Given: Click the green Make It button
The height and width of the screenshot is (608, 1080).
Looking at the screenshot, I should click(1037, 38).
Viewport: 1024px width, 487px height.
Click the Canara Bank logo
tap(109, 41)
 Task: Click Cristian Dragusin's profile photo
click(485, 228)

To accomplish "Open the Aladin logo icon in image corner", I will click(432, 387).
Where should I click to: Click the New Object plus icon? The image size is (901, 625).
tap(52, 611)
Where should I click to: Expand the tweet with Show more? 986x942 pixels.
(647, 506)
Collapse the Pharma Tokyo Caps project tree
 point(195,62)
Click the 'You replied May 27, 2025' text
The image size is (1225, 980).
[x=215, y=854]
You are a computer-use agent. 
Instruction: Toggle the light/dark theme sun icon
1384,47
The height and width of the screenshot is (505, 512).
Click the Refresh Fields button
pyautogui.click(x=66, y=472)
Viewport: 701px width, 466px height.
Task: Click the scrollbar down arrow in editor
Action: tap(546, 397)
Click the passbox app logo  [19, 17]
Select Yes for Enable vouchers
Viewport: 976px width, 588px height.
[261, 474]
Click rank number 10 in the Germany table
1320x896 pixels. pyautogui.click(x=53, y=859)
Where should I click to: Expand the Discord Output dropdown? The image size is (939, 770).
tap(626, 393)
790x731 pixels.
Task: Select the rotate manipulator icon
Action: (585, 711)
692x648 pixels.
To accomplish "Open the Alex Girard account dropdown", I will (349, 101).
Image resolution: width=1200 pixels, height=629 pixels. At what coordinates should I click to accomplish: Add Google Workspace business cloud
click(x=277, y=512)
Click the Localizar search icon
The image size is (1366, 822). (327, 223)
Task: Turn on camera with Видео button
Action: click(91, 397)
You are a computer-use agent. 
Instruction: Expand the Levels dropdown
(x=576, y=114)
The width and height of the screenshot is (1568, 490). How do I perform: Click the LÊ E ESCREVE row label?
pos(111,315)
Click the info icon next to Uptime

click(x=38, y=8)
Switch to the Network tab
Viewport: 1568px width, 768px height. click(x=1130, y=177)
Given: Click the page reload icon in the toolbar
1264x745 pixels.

----------------------------------------

Put every one of the lines above into a Markdown table with the columns Row and Line, numbering each row and leaving out blank lines.

| Row | Line |
|---|---|
| 1 | Given: Click the green Make It button |
| 2 | The height and width of the screenshot is (608, 1080). |
| 3 | Looking at the screenshot, I should click(1037, 38). |
| 4 | Viewport: 1024px width, 487px height. |
| 5 | Click the Canara Bank logo |
| 6 | tap(109, 41) |
| 7 |  Task: Click Cristian Dragusin's profile photo |
| 8 | click(485, 228) |
| 9 | To accomplish "Open the Aladin logo icon in image corner", I will click(432, 387). |
| 10 | Where should I click to: Click the New Object plus icon? The image size is (901, 625). |
| 11 | tap(52, 611) |
| 12 | Where should I click to: Expand the tweet with Show more? 986x942 pixels. |
| 13 | (647, 506) |
| 14 | Collapse the Pharma Tokyo Caps project tree |
| 15 |  point(195,62) |
| 16 | Click the 'You replied May 27, 2025' text |
| 17 | The image size is (1225, 980). |
| 18 | [x=215, y=854] |
| 19 | You are a computer-use agent.  |
| 20 | Instruction: Toggle the light/dark theme sun icon |
| 21 | 1384,47 |
| 22 | The height and width of the screenshot is (505, 512). |
| 23 | Click the Refresh Fields button |
| 24 | pyautogui.click(x=66, y=472) |
| 25 | Viewport: 701px width, 466px height. |
| 26 | Task: Click the scrollbar down arrow in editor |
| 27 | Action: tap(546, 397) |
| 28 | Click the passbox app logo  [19, 17] |
| 29 | Select Yes for Enable vouchers |
| 30 | Viewport: 976px width, 588px height. |
| 31 | [261, 474] |
| 32 | Click rank number 10 in the Germany table |
| 33 | 1320x896 pixels. pyautogui.click(x=53, y=859) |
| 34 | Where should I click to: Expand the Discord Output dropdown? The image size is (939, 770). |
| 35 | tap(626, 393) |
| 36 | 790x731 pixels. |
| 37 | Task: Select the rotate manipulator icon |
| 38 | Action: (585, 711) |
| 39 | 692x648 pixels. |
| 40 | To accomplish "Open the Alex Girard account dropdown", I will (349, 101). |
| 41 | Image resolution: width=1200 pixels, height=629 pixels. At what coordinates should I click to accomplish: Add Google Workspace business cloud |
| 42 | click(x=277, y=512) |
| 43 | Click the Localizar search icon |
| 44 | The image size is (1366, 822). (327, 223) |
| 45 | Task: Turn on camera with Видео button |
| 46 | Action: click(91, 397) |
| 47 | You are a computer-use agent.  |
| 48 | Instruction: Expand the Levels dropdown |
| 49 | (x=576, y=114) |
| 50 | The width and height of the screenshot is (1568, 490). How do I perform: Click the LÊ E ESCREVE row label? |
| 51 | pos(111,315) |
| 52 | Click the info icon next to Uptime |
| 53 | click(x=38, y=8) |
| 54 | Switch to the Network tab |
| 55 | Viewport: 1568px width, 768px height. click(x=1130, y=177) |
| 56 | Given: Click the page reload icon in the toolbar |
| 57 | 1264x745 pixels. |